La formation basée sur les compétences ou Competency Based Training
Toutes les photos de cet article sont de Daniel
Entendre le mot compétence quand il est question de remodeler un programme de formation est toujours intéressant. Mais de quelle(s) compétence(s) parlons-nous ? Si nous prenons la définition donnée par l’OACI dans son manuel de formation doc 9878 nous lisons que la compétence est une combinaison d’habiletés, de connaissances et d’attitudes requises pour exécuter une tâche selon la norme prescrite (définition reprise dans le FCL1).
Et bien ça commence mal parce que cette définition est très réductrice puisque l’utilisation du terme norme prescrite ne peut s’appliquer qu’aux seules compétences visibles et mesurables qui sont les compétences techniques liées à la machine (ce n’est pas toujours le cas, mais c’est qui est sous entendu dans ce document de référence). Or, si nous nous penchons sur l’accidentologie nous nous apercevons rapidement que les accidents surviennent quand le pilote s’est retrouvé dans une situation qui dépassait ses capacités (compétences) techniques par manque de compétences non techniques, qui par opposition sont celles qui sont liées à la gestion de son environnement. Voici ce que dit la DGAC : « Les erreurs de jugement qui conduisent les pilotes à prendre de mauvaises décisions constituent une grande part des causes d’accident (environ 80 %) ». Ce chiffre de 80% semble un peu excessif mais dans tous les cas nous savons qu’il est important. L’Australian Transportation Safety Board nous donne l’analyse suivante : 70 % des accidents ont pour origine une erreur humaine. Dans approximativement 85 % des accidents, un défaut de conscience de la situation est mentionné comme facteur contributif à l’origine d’une erreur ou d’une mauvaise décision. Etc. Il existe beaucoup d’autres données similaires qui montre qu’il existe un consensus sur l’importance de ces facteurs contributifs d’accidents. Et nous pouvons en tirer la conclusion que la maîtrise de sa machine par le pilote ne peut être garantie que par la maîtrise de son environnement : conscience de la situation, jugement, décision…
Là où un professionnel doit tout mettre en œuvre pour éviter de se laisser dépasser par la situation, un pilote non professionnel doit éviter ces situations qu’il ne pourra pas techniquement maîtriser (vent, visibilité…). Ce sont les compétences non techniques (gestion de l’environnement) de vos élèves qui les protègent des limites de leurs compétences techniques (gestion de la machine).

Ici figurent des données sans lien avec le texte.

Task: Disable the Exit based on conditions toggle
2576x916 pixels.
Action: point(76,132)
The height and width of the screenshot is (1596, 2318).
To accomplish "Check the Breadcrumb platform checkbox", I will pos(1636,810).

Donc la formation basée sur les compétences, pourquoi pas, mais se limiter aux compétences techniques c’est vérifier que son élève maîtrise parfaitement sa voiture et tant pis si la route est verglacée.
Mais commençons déjà par expliquer comment se construit un programme basé sur les compétences. Dans un premier temps toutes les tâches du pilote sont analysées les unes après les autres et regroupées dans ce qu’on appelle des éléments de compétence. Par exemple pour le décollage tout est disséqué et la case décollage dans le livret de notation pourra comprendre les items : tenue de l’axe, mise en puissance, prise en compte du vent de travers …
Une fois toutes ces tâches listées il faut vérifier qu’elles soient accomplies suivant des critères, des normes, définies et nous mesurons une performance : maintien de l’axe lors du roulement au décollage… Cette vérification de la performance tâche après tâche c’est un des principes de la formation basée sur les compétences. Là où l’instructeur auparavant jugeait que son élève avait rendu une bonne copie, avec ce processus il devra vérifier chaque paragraphe, chaque ligne, chaque mot. Ce n’est pas sans inconvénients et le mot lourdeur rôde autour de ces programmes.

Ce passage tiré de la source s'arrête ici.